* _Problem requirements_: In the records below, find the line holding "Task: Open the @alfredocornejo mention"; copy it and every line after it to the end, omitting all images.

* _Materials provided_:
* * *

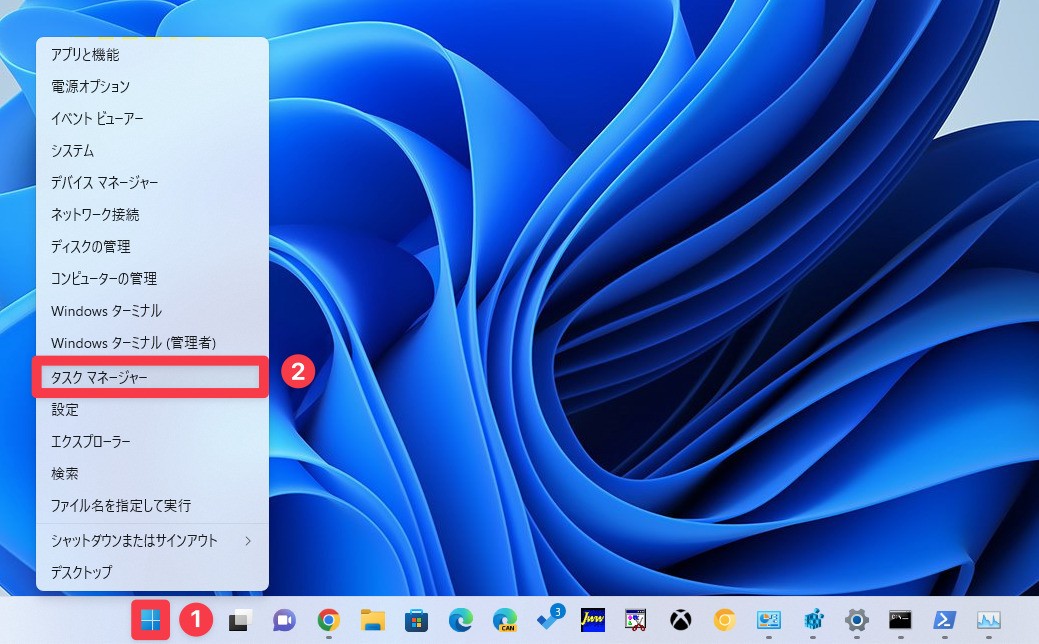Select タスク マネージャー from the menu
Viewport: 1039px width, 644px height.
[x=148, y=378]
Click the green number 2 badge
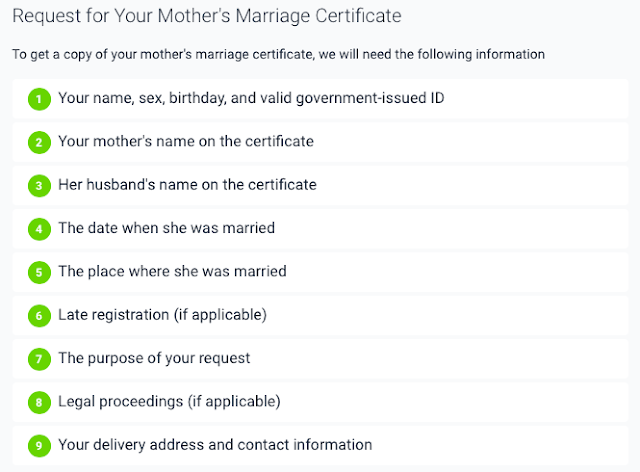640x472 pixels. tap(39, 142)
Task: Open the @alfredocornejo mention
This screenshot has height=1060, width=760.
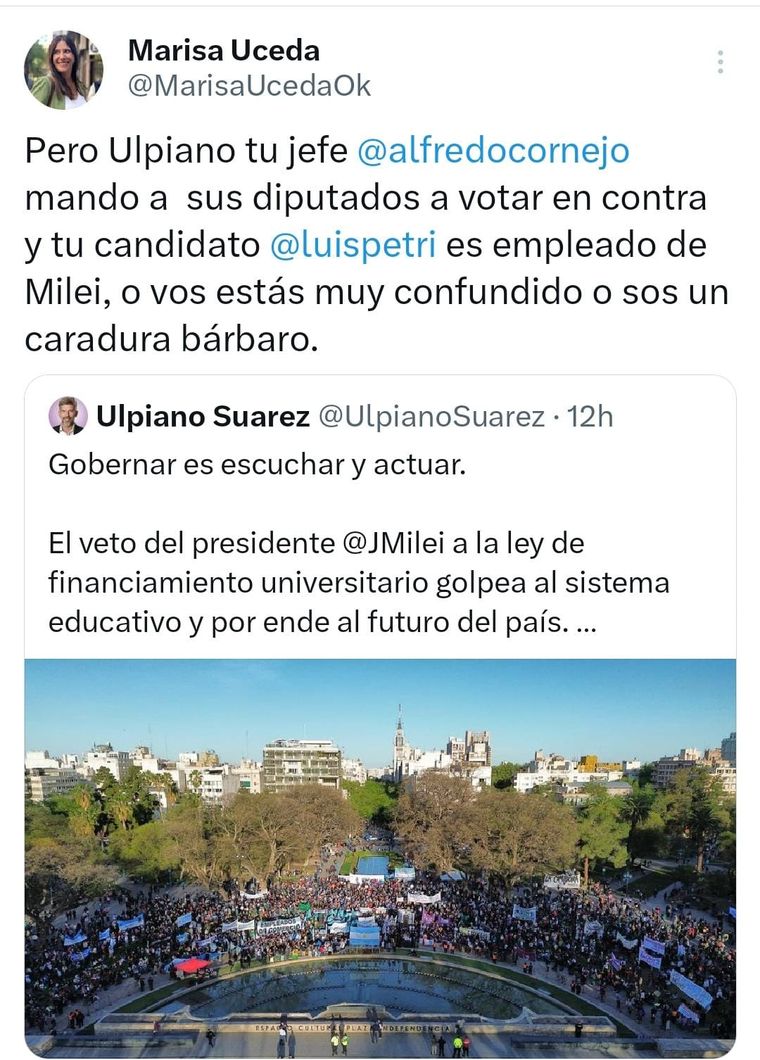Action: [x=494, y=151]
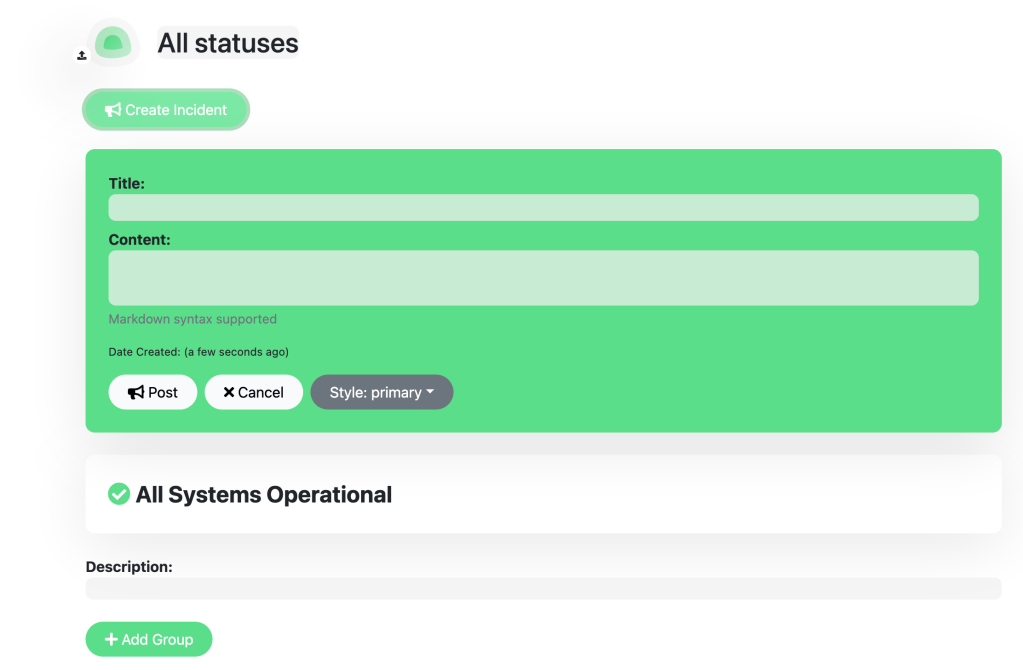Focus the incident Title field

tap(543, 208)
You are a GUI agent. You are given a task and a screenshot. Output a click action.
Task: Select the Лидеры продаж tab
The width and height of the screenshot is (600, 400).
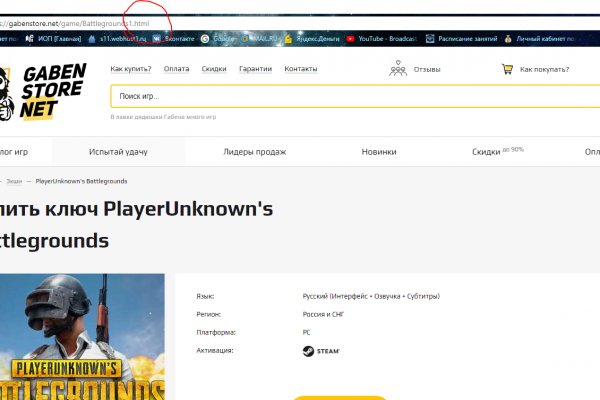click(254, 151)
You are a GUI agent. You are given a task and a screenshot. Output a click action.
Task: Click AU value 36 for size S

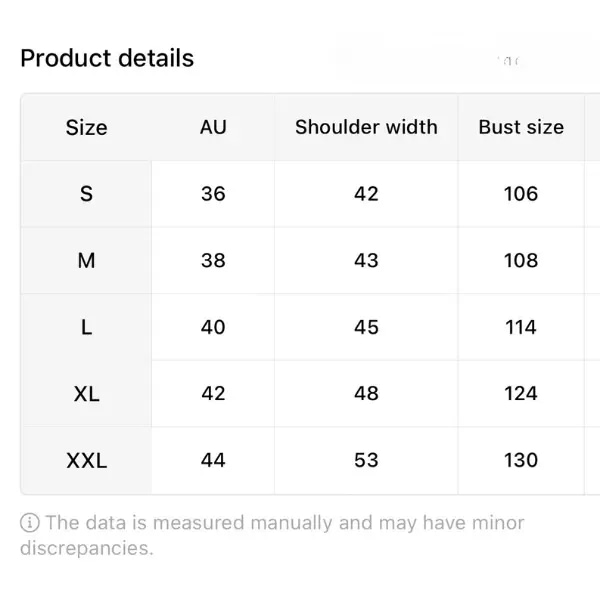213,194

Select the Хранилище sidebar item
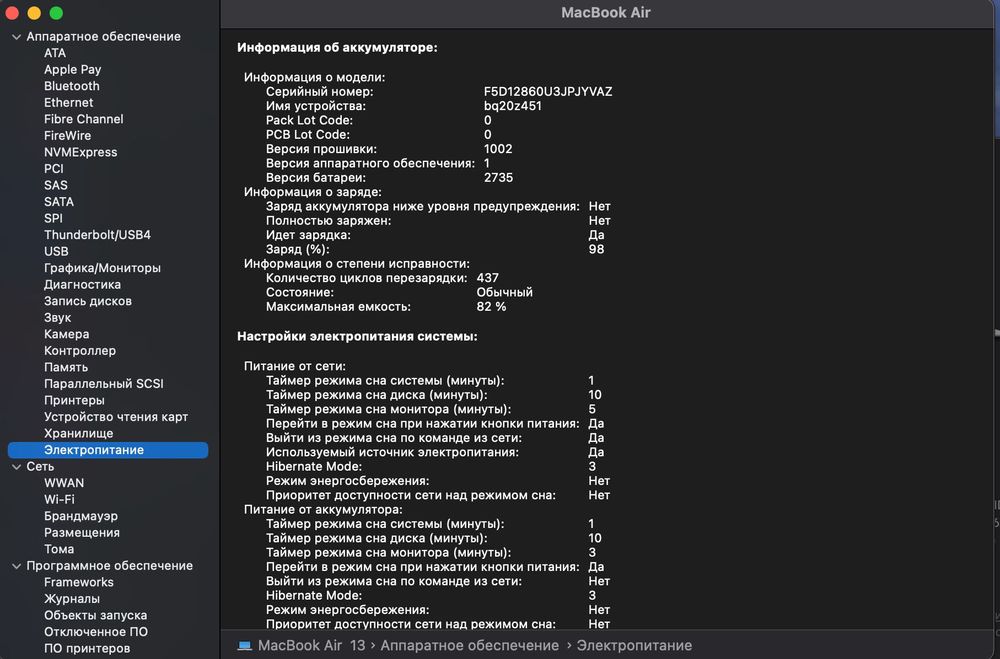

* * *

* _Task result_:
Task: Open the @alfredocornejo mention
This screenshot has height=1060, width=760.
Action: [x=494, y=151]
Focus the incident Title field

tap(543, 208)
You are a GUI agent. You are given a task and a screenshot. Output a click action.
Task: Select the Лидеры продаж tab
The width and height of the screenshot is (600, 400).
click(254, 151)
You are a GUI agent. You are given a task and a screenshot. Output a click action.
Task: Click AU value 36 for size S

213,194

Select the Хранилище sidebar item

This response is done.